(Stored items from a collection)
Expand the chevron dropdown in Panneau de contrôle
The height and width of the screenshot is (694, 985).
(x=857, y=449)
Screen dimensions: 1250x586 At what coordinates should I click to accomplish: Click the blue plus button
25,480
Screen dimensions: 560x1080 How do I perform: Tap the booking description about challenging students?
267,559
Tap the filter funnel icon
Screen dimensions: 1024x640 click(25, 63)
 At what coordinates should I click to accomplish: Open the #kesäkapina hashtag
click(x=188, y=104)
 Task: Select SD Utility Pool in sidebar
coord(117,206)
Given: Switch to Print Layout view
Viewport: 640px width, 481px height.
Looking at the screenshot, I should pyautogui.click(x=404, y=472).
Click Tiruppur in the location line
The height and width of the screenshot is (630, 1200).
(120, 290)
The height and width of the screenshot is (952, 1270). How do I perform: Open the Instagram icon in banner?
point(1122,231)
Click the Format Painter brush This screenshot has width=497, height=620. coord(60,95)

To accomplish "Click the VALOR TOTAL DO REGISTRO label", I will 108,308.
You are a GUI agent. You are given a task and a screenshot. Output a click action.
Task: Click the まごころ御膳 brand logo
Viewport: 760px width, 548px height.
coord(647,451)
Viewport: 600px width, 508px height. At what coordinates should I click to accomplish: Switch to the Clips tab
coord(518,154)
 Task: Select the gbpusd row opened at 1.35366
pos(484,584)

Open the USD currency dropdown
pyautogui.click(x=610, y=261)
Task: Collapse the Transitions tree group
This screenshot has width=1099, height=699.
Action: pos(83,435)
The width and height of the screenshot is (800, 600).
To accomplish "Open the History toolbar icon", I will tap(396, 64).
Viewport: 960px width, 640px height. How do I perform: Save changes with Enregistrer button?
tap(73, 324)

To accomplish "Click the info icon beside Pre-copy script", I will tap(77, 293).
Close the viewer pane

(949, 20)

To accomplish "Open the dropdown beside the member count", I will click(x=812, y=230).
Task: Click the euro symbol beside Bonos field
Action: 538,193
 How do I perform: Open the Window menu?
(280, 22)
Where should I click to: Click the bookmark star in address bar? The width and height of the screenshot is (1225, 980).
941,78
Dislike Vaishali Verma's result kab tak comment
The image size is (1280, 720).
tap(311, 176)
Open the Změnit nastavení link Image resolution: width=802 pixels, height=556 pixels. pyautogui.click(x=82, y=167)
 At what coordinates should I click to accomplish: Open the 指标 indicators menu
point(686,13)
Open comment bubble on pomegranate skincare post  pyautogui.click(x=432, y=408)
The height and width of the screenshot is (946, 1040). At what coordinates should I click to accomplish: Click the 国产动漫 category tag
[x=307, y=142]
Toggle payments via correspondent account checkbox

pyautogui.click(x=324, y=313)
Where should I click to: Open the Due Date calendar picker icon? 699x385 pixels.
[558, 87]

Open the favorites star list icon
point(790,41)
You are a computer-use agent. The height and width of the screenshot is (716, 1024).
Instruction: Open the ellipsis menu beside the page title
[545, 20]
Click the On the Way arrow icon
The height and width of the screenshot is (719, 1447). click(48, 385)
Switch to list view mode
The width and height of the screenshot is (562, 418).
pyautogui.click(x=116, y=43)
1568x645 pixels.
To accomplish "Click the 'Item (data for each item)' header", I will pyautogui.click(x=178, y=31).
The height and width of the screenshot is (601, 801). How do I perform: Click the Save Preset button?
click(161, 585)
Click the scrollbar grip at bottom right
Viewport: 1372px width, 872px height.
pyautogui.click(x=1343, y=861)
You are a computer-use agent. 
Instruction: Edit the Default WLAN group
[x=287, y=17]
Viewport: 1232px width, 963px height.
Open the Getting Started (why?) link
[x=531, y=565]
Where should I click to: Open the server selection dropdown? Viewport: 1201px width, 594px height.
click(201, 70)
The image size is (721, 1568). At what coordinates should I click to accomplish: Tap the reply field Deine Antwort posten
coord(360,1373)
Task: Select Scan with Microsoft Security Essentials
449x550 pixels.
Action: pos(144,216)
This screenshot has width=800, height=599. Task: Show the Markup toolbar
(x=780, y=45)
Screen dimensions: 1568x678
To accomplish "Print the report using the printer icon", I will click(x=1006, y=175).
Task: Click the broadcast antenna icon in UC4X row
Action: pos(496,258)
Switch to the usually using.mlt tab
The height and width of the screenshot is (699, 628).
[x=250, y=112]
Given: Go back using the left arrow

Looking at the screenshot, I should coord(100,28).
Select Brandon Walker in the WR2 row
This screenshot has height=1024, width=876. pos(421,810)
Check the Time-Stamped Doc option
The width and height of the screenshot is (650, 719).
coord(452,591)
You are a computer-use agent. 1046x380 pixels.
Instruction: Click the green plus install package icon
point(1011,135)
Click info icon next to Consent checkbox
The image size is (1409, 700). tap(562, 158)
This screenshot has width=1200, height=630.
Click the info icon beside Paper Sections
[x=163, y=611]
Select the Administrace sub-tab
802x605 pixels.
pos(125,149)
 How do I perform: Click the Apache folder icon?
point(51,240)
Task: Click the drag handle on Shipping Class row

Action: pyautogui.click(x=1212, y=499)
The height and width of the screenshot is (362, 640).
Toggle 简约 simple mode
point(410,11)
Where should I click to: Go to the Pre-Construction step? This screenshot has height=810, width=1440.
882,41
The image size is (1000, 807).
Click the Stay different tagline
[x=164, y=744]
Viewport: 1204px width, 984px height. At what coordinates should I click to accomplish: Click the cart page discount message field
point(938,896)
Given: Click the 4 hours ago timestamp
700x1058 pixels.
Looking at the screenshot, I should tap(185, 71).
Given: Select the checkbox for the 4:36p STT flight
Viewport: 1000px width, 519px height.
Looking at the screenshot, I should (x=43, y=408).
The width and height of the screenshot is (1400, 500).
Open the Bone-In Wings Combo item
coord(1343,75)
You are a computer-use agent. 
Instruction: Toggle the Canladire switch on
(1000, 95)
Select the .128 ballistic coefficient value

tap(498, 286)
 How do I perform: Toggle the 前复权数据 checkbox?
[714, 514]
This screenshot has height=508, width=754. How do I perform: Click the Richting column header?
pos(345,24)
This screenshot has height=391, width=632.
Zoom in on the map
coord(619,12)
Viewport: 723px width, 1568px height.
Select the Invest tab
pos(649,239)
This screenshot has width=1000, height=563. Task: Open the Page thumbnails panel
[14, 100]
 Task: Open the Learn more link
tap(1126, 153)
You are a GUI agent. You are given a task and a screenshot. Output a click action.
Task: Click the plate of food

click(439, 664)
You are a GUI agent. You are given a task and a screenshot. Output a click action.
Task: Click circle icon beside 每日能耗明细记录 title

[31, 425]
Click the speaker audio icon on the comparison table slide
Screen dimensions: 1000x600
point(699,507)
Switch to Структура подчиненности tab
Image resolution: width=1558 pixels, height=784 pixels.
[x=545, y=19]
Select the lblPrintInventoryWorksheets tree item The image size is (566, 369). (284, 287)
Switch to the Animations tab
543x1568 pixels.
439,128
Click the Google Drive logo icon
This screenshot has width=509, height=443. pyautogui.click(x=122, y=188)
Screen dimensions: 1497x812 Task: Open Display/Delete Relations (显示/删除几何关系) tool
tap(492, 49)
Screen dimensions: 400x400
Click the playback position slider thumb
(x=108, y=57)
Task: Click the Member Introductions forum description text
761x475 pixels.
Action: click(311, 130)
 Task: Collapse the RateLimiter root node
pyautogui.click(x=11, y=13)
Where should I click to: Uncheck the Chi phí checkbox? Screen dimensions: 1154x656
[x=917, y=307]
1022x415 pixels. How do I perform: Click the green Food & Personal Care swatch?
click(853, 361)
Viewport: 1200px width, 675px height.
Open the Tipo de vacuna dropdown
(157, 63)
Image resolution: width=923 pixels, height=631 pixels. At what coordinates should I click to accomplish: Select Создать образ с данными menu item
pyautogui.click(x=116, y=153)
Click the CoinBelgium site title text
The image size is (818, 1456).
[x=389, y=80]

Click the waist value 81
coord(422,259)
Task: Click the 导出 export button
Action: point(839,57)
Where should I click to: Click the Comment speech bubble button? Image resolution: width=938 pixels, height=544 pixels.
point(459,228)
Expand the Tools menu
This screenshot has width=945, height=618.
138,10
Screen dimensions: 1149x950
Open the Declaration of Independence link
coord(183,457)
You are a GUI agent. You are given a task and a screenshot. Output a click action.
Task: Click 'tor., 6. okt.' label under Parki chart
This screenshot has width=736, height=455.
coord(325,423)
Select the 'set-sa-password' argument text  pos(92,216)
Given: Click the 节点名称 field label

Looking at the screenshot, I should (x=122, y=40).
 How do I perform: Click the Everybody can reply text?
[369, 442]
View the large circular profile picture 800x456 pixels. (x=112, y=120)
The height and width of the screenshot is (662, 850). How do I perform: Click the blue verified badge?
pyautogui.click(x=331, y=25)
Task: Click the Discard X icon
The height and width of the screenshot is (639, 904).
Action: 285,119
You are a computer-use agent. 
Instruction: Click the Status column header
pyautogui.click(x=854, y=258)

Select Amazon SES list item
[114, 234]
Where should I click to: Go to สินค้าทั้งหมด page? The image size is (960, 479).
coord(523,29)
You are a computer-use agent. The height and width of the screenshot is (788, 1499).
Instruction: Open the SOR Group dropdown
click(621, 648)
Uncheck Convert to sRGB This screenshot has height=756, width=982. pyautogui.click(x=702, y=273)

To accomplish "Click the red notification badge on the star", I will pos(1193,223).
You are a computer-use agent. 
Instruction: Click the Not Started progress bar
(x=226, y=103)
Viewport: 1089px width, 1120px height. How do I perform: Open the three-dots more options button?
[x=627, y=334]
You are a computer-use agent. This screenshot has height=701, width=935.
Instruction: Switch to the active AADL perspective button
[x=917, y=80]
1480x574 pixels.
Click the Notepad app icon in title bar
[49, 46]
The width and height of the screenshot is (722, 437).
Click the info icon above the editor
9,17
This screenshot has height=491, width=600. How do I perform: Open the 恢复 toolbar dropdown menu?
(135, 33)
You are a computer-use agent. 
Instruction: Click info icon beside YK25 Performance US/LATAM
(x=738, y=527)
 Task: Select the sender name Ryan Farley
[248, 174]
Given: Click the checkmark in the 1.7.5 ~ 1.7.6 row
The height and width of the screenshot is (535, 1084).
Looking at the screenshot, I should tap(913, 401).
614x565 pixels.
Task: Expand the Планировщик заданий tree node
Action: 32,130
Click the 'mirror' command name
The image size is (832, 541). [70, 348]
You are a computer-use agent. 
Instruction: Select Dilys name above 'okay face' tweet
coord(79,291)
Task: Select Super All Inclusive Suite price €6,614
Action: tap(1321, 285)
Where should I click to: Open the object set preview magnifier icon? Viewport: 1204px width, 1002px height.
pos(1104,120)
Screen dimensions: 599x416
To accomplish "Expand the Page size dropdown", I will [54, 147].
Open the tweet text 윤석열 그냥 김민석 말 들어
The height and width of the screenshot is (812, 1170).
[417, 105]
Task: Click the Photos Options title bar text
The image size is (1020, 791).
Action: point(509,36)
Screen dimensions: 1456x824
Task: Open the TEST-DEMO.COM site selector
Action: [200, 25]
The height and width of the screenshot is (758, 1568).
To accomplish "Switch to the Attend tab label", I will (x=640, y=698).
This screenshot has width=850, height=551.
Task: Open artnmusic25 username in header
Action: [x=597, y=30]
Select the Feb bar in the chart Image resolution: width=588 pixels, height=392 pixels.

## Exercise instructions
With the first line being the one containing "This screenshot has width=945, height=618." and the last line the one containing "Task: Click 'tor., 6.", transcribe exactly the lines above that fall in that range.

## Answer to this task
This screenshot has width=945, height=618.
138,10
Screen dimensions: 1149x950
Open the Declaration of Independence link
coord(183,457)
You are a GUI agent. You are given a task and a screenshot. Output a click action.
Task: Click 'tor., 6. okt.' label under Parki chart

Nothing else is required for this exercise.